The piece describes how he "dissected the heads of modern humans and apes, mapping patterns of soft tissue and bone. He used this information to fill out the features of the fossils. Each sculpture starts with the cast of a fossilized skull; Gurche then adds layers of clay muscle, fat and skin."
I especially liked the quote about how he "even molds the hominids’ eyes out of acrylic plastic, eschewing pre-fabricated versions. "If you want the eyes to be the window to the soul,” Gurche says, “you have to make them with some depth."
To give you an idea of the quality of the reconstructions, here's one of his reconstructions, that of a Neanderthal male (what else!).
Evolutionary-Faces.html?c=y&page=6 ; copyright John Gurche.
These are extremely well done reconstructions, and quite accurate, IMO, and it helps that Gurche gives a bit of background on each of the hominins he reconstructed - gives a nice idea of how he approached this task. I should add that, really, the power of these reconstructions to help make human revolution more accessible to wider audiences can't be overemphasized. I once gave a presentation about what a paleoanthropologist does to a class of kindergartners, and they went absolutely nuts for this picture, mainly I think because they could more easily relate their own lives to that of a small hominin child (and since this was in Montreal, I didn't have to blur out the "boy parts")...

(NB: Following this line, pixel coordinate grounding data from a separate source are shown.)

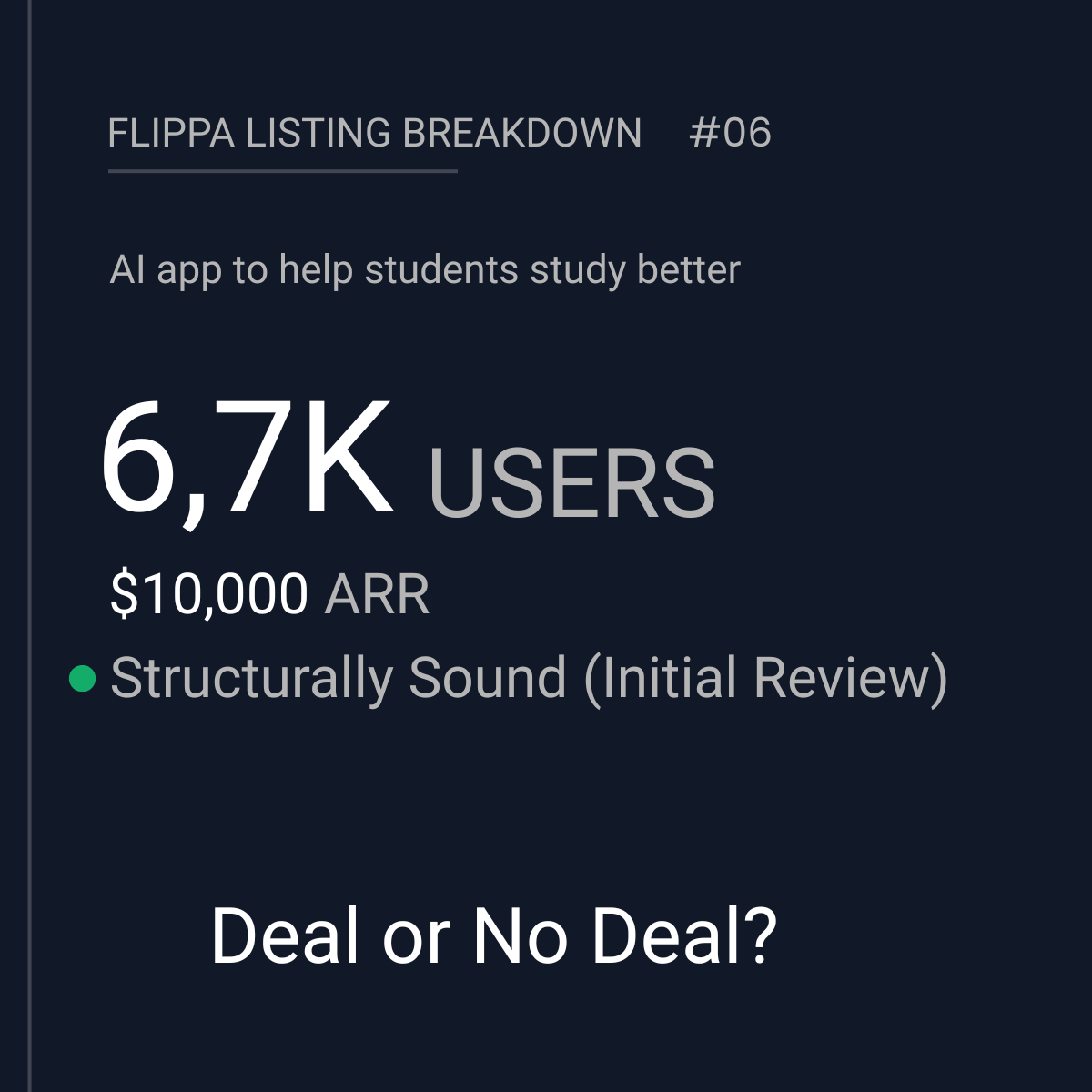The width and height of the screenshot is (1092, 1092).
Task: Click the word "LISTING" in heading
Action: (318, 133)
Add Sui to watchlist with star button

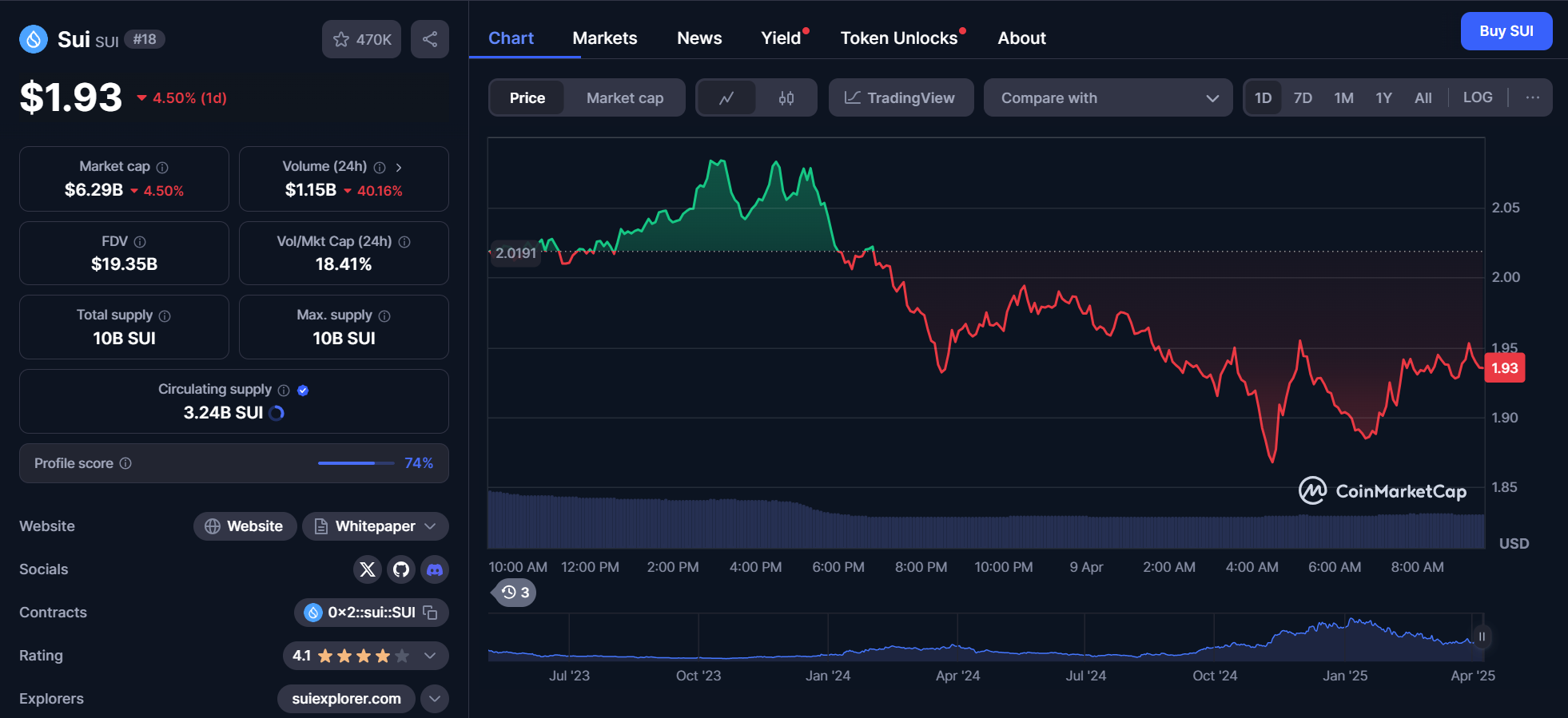361,39
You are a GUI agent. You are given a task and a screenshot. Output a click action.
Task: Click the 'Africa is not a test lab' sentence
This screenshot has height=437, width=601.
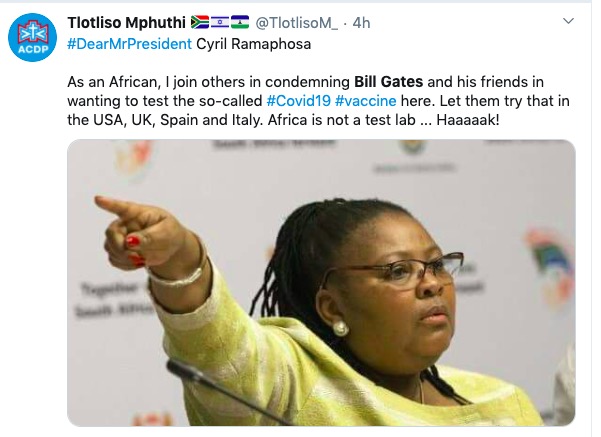click(x=342, y=120)
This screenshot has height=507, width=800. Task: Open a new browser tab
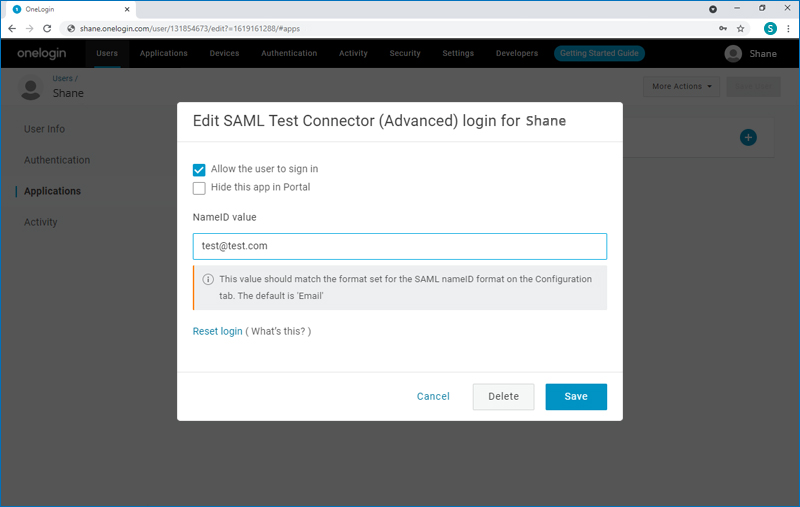[150, 9]
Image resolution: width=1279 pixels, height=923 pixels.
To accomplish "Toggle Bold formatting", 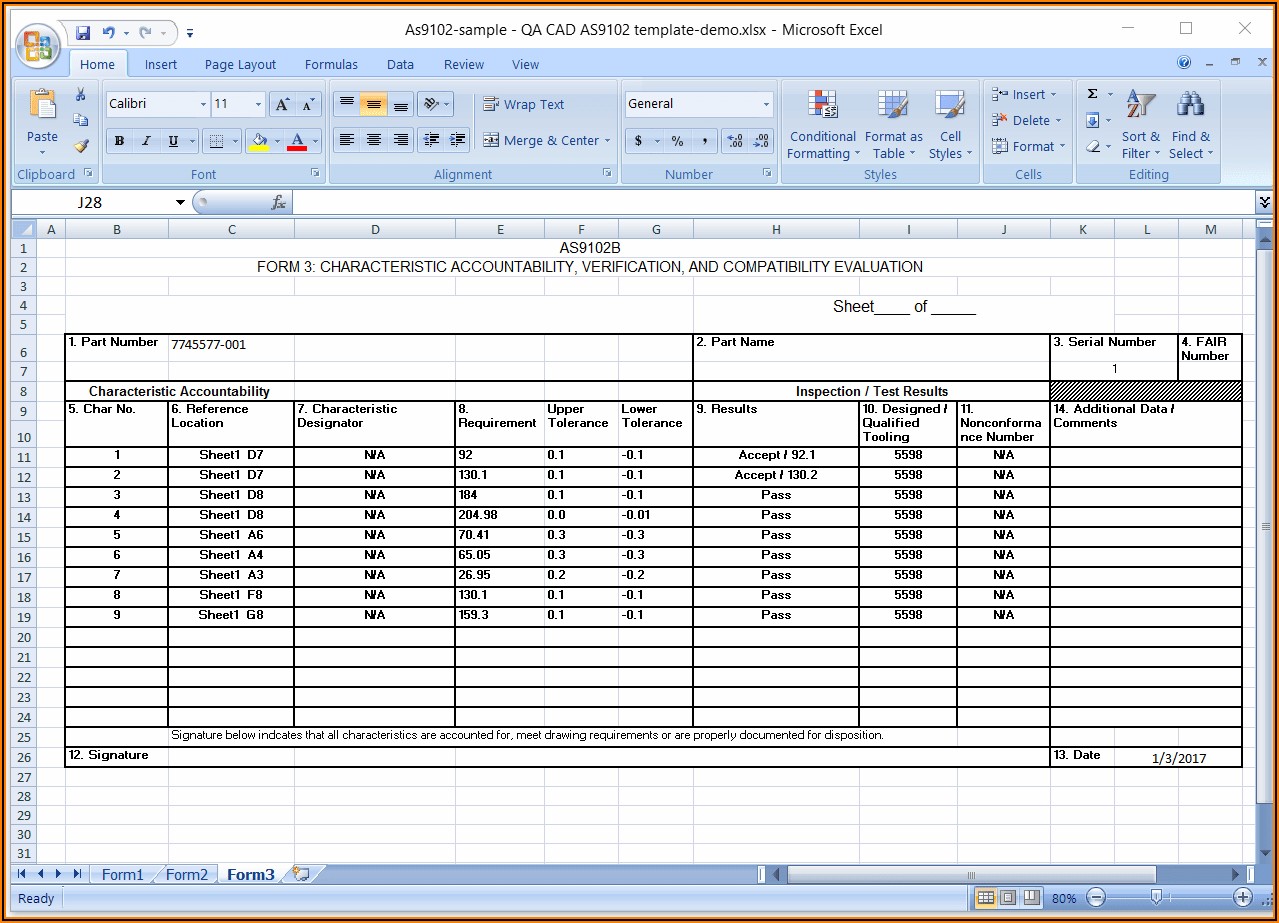I will [x=119, y=141].
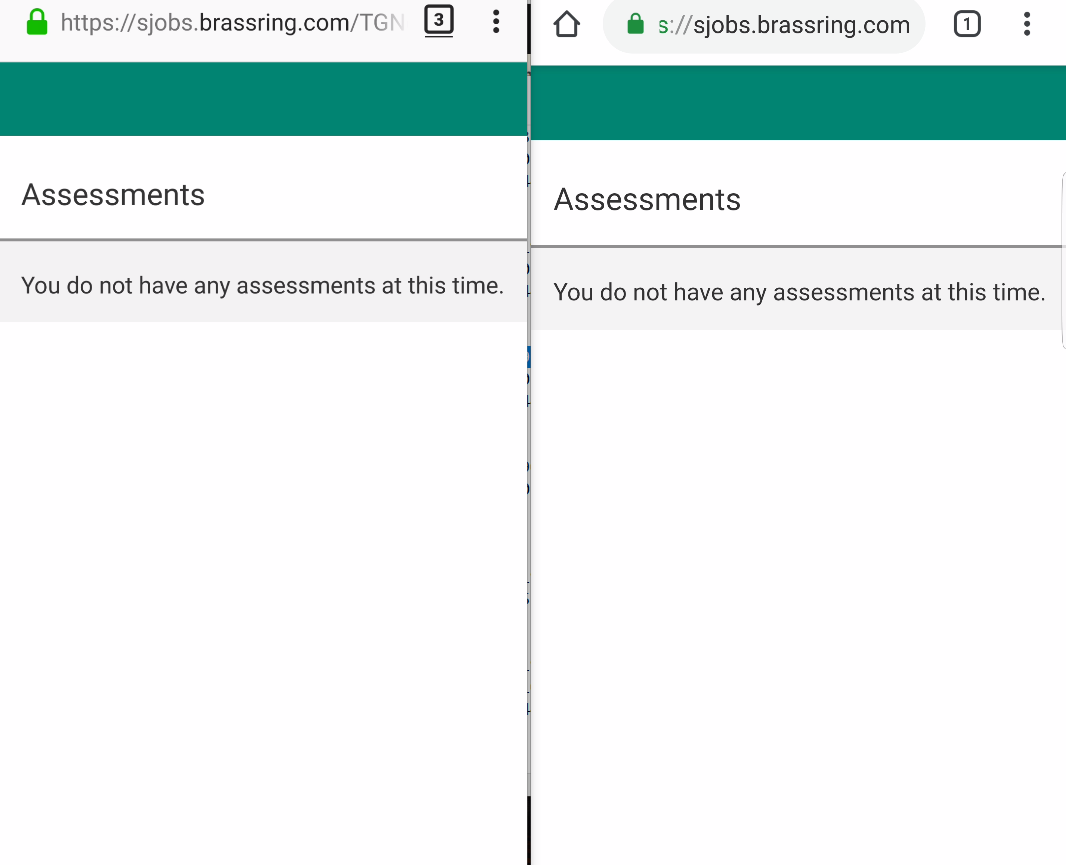Switch to another tab via right tab counter
1066x865 pixels.
967,24
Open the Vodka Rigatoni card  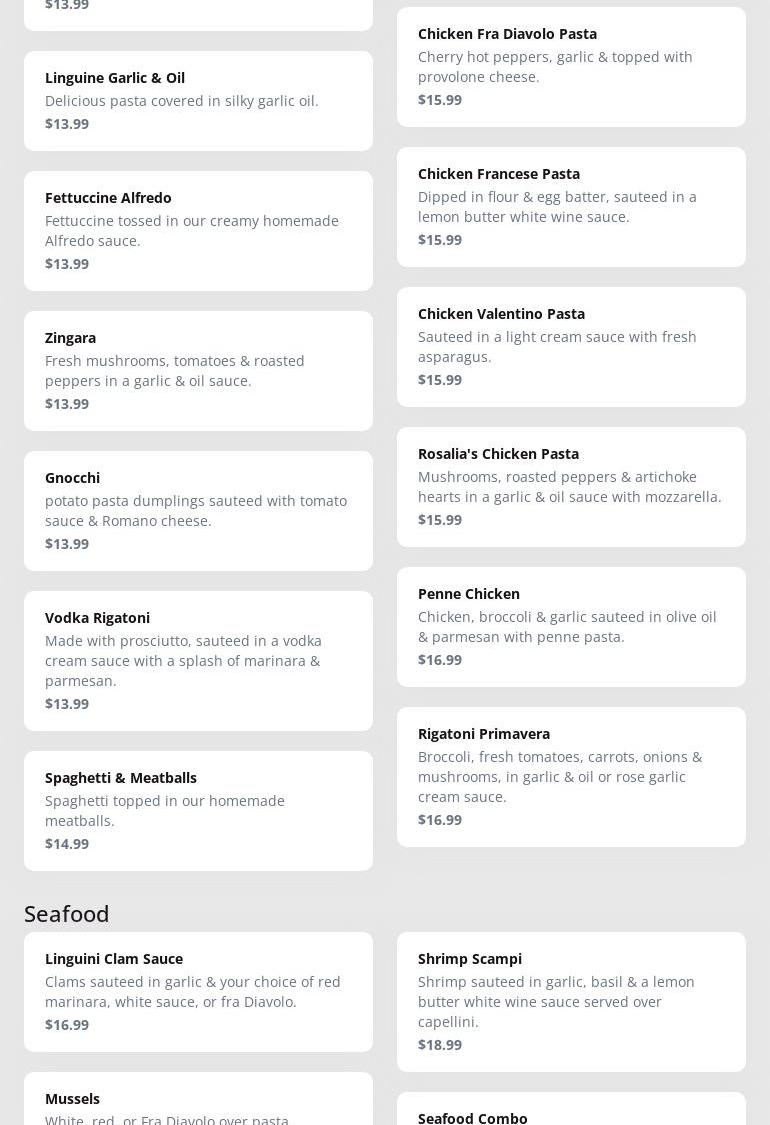click(x=198, y=661)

From http://yalepress.yale.edu/yupbooks/images/interior13/9780300100471/africanus_taung_baby_72dpi.jpg; Copyright Yale University Press.
Of course, I didn't tell them just how accurate this picture is, what with the raptor in the upper left and the fact that there is good evidence the Taung Child bears traces that indicate he was likely killed by a bird of prey (Berger 2006)! That last image is drawn from The Last Human: A Guide to Twenty-Two Species of Extinct Humans, put out by Yale UP and lavishly illustrated with high-quality reconstructions of extinct hominins. I drew on the illustrations of the book extensively when I taught Human Evolution at McGill a few years ago... lost that book in the recent move to Denver, though. Still dearly wish I had it!
Berger, Lee R. 2006. Predatory bird damage to the Taung type-skull of Australopithecus africanus Dart 1925. American Journal of Physical Anthropology 131:166-168.